Records provided →
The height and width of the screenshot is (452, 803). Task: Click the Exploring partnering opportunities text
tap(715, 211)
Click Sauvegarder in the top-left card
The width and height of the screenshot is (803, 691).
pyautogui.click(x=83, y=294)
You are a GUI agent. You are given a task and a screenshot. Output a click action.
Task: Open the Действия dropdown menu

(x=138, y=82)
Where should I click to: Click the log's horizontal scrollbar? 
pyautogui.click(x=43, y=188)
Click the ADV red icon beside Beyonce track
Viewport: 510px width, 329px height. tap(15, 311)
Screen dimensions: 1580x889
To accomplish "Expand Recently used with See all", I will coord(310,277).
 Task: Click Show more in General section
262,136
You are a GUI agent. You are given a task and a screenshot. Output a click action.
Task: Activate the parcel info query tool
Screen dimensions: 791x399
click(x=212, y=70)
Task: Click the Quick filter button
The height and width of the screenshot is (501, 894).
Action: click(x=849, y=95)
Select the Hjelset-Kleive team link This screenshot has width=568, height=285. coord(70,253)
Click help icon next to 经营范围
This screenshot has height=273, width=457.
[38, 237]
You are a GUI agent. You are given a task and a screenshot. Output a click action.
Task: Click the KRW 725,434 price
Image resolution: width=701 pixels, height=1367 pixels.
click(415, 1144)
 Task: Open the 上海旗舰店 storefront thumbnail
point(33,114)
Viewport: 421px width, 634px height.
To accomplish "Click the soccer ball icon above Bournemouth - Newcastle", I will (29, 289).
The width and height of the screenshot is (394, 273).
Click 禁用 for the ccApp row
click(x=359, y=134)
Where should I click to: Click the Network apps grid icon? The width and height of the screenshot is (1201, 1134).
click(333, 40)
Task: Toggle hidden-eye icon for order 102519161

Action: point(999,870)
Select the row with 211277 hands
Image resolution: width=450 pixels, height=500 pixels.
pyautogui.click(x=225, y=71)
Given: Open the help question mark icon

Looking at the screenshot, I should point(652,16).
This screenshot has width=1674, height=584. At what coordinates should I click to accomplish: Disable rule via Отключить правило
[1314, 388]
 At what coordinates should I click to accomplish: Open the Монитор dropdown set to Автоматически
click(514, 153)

Exercise prompt → Count the lines of the records above that contain the string "resolution", treating uppercase and lowercase as different, and give only the number.

Written answer → 2